# [WHAT TO DO]
Filter the records, keeping every line that has the string "Refresh".

# [THE DATA]
* * * * *

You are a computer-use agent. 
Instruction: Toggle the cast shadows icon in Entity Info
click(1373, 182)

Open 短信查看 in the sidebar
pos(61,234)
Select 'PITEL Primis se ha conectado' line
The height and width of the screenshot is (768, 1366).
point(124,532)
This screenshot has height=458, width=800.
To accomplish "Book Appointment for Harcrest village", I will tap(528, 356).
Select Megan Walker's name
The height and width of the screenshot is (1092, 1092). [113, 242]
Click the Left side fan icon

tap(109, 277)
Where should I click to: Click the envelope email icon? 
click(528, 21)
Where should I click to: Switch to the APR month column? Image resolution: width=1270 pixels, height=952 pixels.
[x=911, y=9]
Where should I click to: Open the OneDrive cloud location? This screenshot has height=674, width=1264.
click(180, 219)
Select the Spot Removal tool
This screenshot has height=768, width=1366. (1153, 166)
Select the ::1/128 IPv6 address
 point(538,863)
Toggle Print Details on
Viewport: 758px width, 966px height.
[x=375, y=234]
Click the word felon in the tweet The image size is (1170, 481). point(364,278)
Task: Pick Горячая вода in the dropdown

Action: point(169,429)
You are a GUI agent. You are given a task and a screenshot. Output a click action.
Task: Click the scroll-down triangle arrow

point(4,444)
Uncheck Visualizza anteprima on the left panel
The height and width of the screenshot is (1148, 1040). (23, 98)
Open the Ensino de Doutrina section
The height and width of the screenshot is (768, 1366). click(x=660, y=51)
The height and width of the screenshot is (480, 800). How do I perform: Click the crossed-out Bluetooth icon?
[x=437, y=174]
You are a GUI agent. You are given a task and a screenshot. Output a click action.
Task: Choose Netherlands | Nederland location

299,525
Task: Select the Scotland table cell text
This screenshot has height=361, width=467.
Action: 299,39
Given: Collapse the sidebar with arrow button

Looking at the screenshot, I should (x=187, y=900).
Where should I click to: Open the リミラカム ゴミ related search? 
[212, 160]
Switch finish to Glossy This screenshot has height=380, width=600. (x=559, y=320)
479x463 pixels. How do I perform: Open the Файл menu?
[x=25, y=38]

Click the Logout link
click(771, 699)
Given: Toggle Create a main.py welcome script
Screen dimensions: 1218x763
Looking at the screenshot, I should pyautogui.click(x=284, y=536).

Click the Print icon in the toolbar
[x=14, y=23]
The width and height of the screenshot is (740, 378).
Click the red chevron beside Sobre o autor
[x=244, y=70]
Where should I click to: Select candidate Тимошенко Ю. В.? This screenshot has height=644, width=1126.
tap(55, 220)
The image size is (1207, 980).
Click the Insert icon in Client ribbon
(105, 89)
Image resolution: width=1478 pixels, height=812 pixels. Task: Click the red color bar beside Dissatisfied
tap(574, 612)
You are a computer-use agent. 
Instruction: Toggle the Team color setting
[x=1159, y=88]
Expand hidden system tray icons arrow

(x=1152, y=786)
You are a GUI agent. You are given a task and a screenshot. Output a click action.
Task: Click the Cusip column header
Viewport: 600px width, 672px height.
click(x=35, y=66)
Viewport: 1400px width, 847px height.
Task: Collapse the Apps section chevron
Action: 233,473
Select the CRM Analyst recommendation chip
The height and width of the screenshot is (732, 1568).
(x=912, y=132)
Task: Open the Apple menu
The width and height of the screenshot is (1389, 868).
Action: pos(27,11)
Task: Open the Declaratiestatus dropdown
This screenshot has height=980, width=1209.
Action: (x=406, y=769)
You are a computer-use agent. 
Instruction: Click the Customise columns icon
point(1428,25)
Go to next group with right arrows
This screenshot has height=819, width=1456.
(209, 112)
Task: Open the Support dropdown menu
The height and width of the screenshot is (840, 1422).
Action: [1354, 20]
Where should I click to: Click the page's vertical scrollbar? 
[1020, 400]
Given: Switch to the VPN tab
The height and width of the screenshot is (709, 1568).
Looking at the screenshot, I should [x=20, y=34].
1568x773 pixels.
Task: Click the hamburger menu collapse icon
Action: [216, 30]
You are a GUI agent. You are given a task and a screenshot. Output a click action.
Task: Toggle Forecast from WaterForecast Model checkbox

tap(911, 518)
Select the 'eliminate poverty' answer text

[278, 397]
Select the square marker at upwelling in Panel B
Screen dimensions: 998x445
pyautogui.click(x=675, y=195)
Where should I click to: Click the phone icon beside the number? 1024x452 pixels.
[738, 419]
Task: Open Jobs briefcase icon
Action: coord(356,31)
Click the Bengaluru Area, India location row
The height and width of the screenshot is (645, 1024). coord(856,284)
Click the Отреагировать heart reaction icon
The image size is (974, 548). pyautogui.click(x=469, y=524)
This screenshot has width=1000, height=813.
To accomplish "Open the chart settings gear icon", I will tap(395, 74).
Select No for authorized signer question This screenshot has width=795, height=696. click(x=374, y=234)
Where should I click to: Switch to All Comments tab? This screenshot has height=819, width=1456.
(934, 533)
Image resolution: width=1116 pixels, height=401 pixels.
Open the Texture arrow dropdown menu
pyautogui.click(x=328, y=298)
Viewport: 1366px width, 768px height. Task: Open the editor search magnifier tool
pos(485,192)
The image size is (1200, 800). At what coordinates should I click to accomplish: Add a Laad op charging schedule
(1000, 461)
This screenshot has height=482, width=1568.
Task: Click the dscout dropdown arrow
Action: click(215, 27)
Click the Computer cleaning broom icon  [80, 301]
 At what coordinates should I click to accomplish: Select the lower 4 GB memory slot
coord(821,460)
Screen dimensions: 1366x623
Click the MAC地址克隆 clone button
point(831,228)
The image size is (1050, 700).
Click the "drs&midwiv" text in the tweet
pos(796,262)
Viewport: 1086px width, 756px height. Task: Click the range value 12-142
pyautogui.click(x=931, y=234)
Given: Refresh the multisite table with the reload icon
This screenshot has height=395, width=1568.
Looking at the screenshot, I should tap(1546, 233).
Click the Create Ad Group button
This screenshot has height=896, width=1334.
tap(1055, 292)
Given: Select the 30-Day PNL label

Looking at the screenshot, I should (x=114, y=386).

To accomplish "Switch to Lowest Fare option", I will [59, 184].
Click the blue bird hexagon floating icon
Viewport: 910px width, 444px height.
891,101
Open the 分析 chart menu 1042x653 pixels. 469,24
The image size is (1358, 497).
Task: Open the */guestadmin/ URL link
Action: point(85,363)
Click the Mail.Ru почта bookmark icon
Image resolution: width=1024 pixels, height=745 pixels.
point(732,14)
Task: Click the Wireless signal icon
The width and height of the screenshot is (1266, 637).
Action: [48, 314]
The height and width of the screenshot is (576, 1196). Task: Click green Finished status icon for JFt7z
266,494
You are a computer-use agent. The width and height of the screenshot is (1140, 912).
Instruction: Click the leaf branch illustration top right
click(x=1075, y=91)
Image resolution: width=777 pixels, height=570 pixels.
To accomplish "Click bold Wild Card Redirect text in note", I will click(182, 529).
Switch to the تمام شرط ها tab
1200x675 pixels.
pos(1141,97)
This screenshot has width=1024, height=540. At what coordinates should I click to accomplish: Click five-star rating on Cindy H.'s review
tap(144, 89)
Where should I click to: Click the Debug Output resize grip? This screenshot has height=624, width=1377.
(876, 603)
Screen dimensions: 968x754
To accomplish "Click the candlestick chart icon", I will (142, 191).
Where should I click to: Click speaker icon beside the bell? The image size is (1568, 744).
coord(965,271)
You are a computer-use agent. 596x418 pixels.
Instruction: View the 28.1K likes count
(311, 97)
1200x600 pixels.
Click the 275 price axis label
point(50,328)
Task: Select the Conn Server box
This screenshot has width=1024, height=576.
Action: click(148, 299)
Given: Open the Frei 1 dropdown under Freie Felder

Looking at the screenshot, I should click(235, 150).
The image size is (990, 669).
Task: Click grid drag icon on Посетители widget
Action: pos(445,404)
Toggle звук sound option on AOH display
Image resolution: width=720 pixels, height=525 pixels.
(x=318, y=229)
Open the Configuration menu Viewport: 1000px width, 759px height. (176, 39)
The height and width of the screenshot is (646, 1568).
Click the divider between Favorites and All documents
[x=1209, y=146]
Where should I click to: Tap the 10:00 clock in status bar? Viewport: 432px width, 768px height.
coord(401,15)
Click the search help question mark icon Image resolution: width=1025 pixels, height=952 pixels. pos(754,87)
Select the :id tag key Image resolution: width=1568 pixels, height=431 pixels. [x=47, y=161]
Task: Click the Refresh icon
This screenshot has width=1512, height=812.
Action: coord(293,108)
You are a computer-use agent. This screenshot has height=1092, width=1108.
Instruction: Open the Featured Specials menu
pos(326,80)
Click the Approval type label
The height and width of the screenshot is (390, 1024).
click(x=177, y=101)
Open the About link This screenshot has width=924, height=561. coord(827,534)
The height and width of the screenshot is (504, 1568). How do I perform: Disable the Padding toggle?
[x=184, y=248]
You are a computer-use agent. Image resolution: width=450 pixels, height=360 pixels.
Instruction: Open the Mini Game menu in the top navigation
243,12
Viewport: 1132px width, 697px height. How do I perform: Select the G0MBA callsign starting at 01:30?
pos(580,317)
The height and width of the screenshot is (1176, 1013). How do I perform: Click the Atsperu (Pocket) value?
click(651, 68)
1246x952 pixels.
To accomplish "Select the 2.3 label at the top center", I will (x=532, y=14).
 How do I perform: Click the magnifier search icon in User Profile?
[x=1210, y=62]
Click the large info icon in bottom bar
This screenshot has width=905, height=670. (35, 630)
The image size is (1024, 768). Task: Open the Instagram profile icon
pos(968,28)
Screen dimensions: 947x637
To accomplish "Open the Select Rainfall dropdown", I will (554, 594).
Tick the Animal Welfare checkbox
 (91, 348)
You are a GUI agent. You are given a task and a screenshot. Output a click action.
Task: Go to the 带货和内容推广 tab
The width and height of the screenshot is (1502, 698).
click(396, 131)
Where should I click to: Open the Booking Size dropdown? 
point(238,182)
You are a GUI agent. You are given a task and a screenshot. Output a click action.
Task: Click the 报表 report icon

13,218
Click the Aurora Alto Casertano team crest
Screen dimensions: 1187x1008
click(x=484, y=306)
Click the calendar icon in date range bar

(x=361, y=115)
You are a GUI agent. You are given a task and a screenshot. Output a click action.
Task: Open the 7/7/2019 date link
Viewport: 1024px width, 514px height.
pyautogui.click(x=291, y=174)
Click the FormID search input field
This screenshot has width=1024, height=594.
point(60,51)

* * * * *

# [RESPONSE]
Given: Refresh the multisite table with the reload icon
Task: Click the Refresh icon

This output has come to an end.